ABOUT THIS TASK:
Read each of the lines below and tally those with "Viewport"; the tally is the whole answer.

DATASET:
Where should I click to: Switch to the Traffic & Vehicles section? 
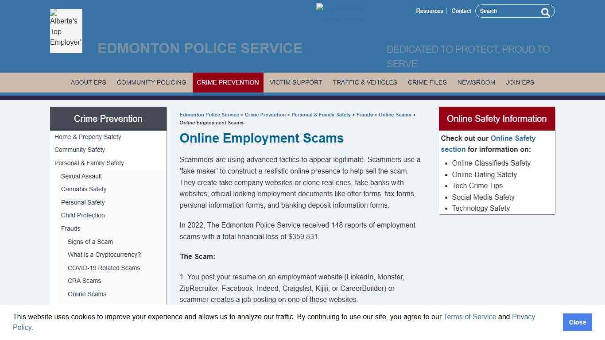tap(365, 82)
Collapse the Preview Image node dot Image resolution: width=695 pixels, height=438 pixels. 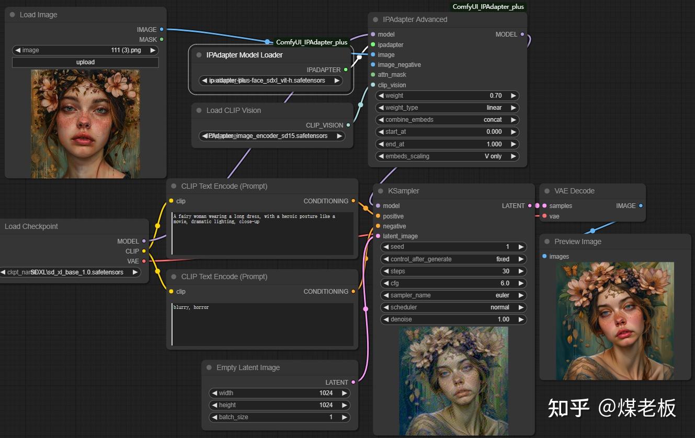point(547,241)
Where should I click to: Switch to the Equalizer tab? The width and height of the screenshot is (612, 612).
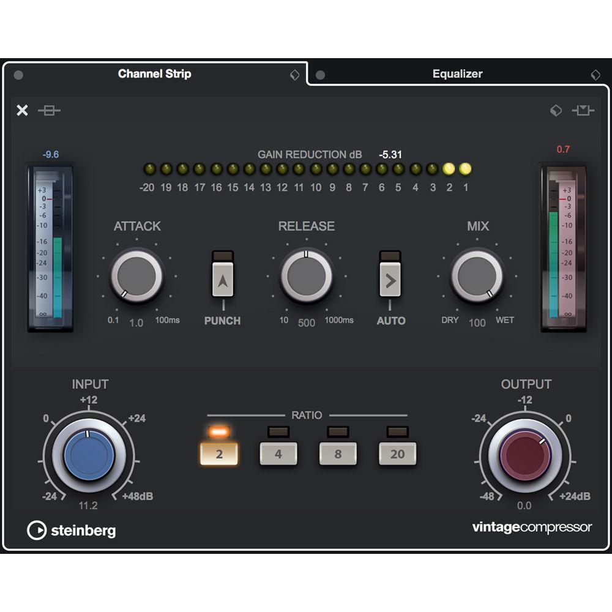458,73
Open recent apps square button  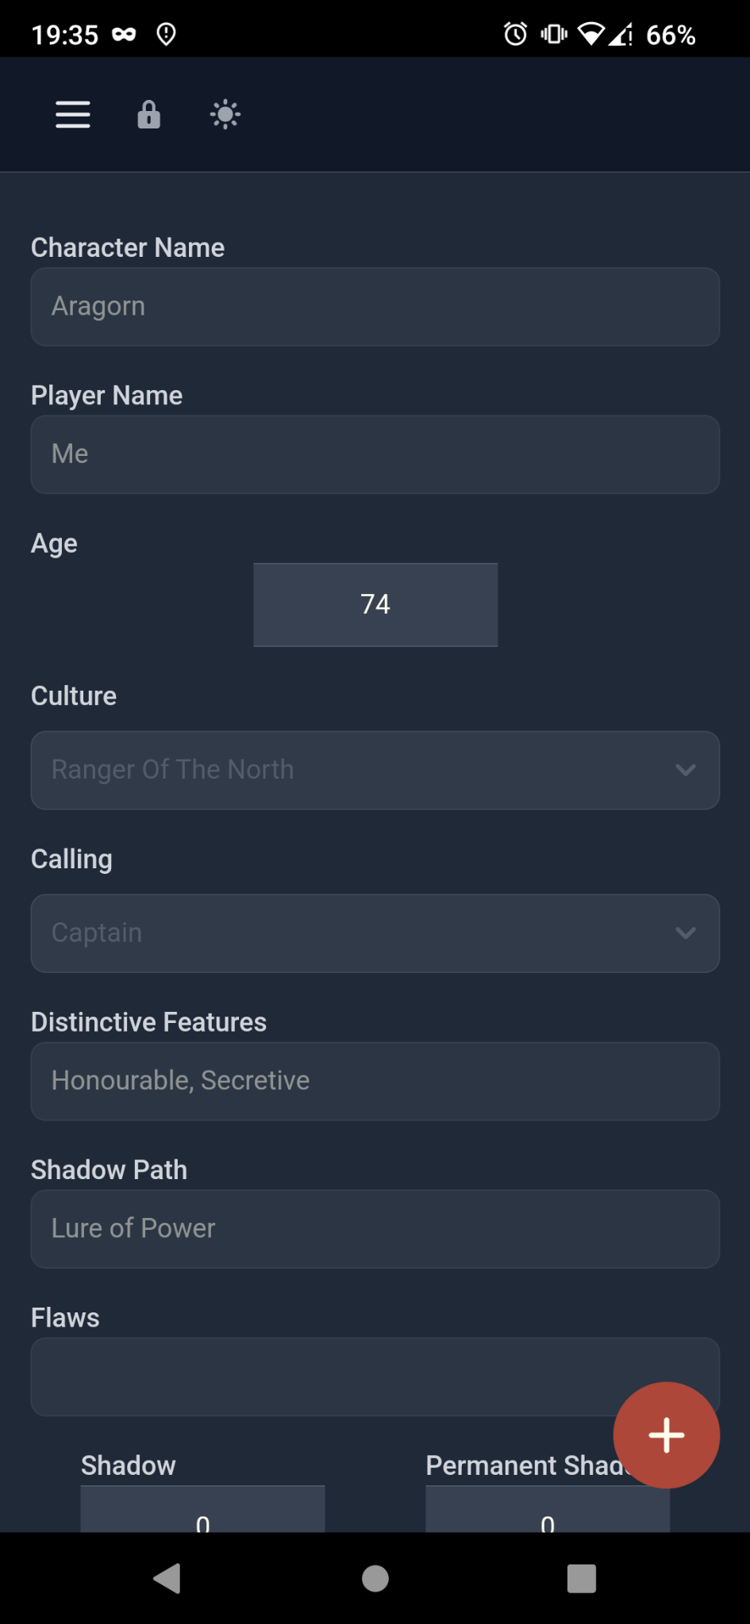pyautogui.click(x=581, y=1578)
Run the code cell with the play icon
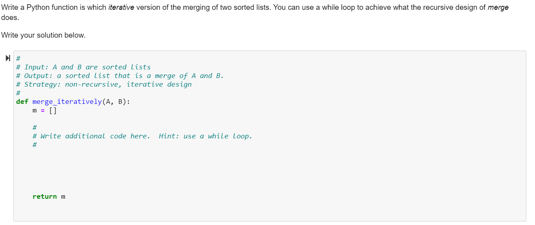 click(x=8, y=59)
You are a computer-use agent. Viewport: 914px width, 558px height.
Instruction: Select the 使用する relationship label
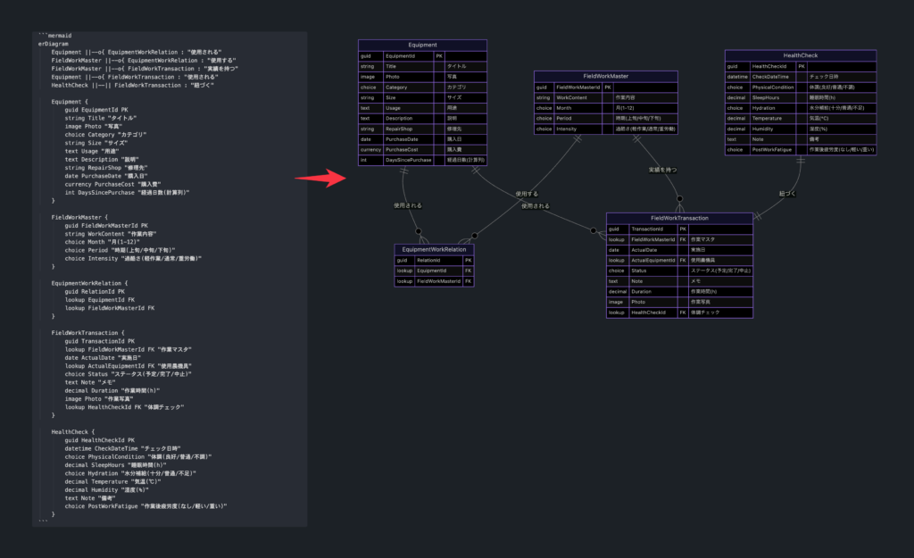click(x=527, y=193)
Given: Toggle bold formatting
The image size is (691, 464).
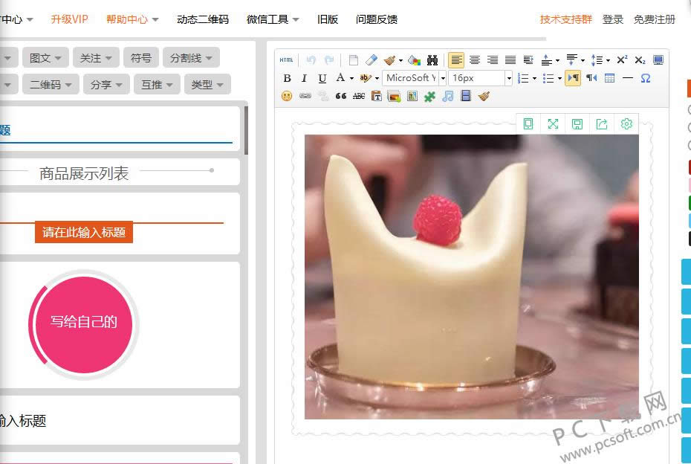Looking at the screenshot, I should [287, 77].
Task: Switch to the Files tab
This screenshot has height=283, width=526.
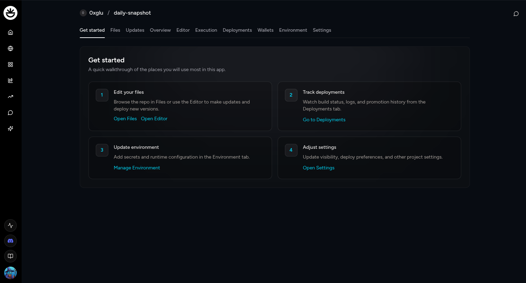Action: coord(115,30)
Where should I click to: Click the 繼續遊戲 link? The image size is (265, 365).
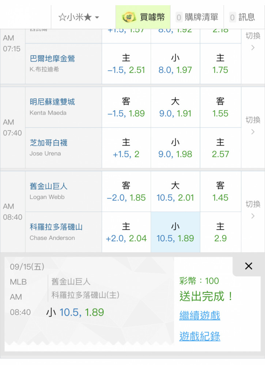(200, 315)
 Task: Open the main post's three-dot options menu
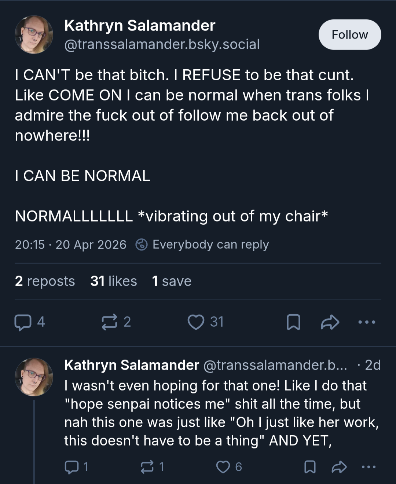click(367, 322)
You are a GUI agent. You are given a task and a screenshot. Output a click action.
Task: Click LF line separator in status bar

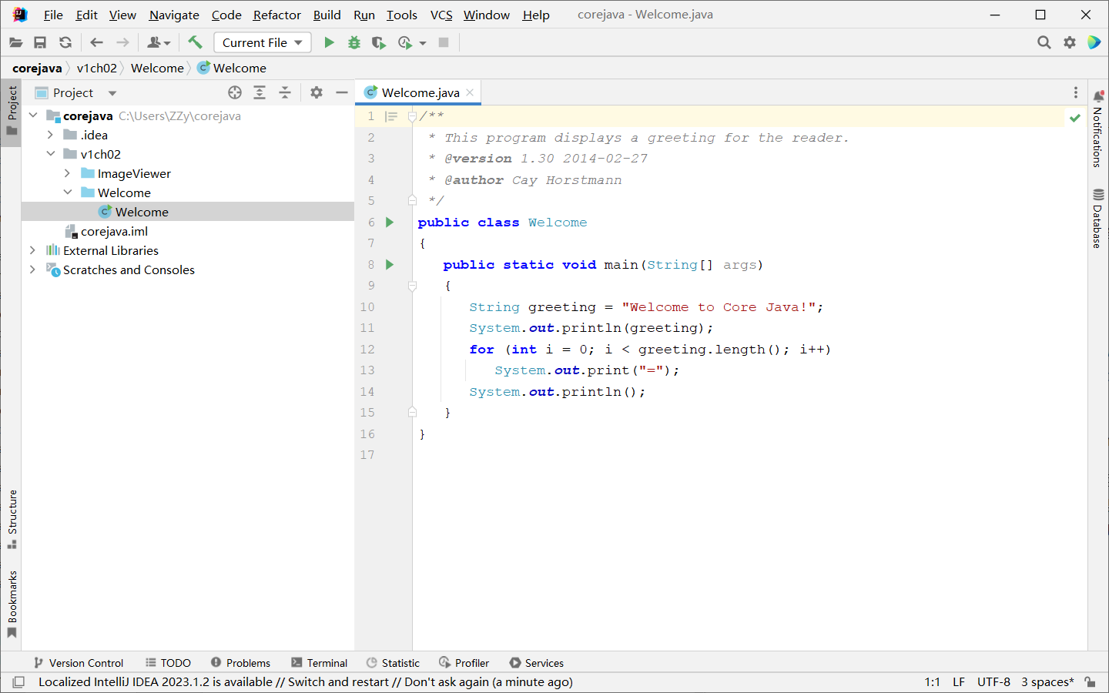958,681
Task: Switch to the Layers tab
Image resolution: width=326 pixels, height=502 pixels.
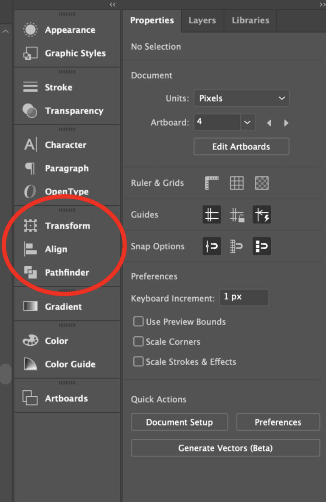Action: (202, 20)
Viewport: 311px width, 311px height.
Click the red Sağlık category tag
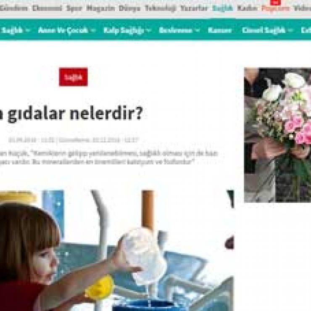[73, 77]
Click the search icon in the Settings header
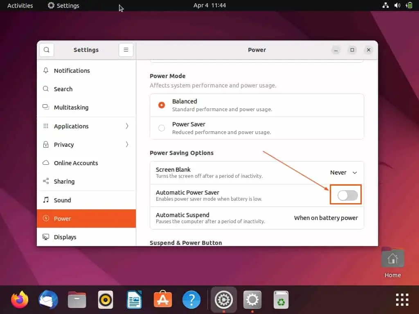Image resolution: width=419 pixels, height=314 pixels. point(46,49)
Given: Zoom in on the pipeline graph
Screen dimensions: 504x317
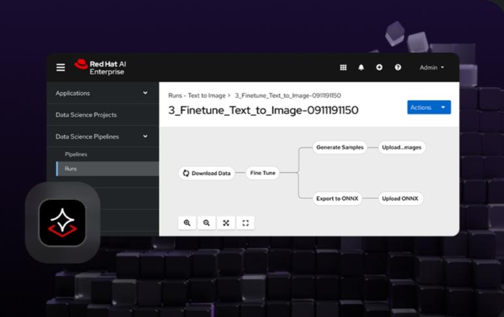Looking at the screenshot, I should pyautogui.click(x=187, y=223).
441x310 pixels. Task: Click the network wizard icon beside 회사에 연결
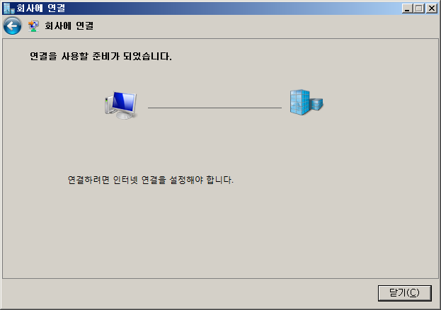click(x=33, y=26)
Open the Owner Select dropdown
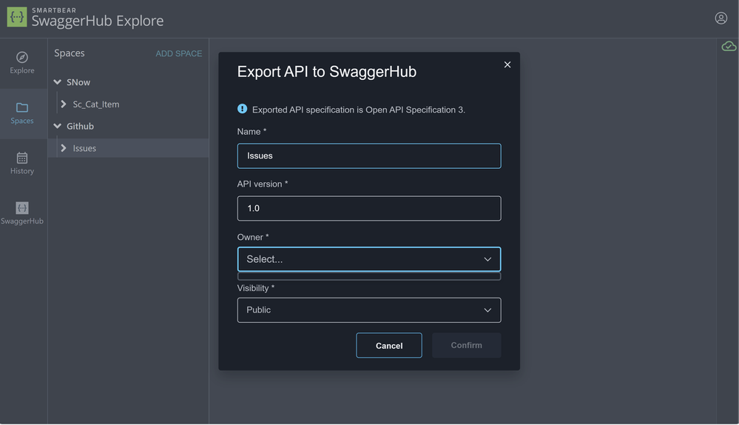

TASK RESULT:
2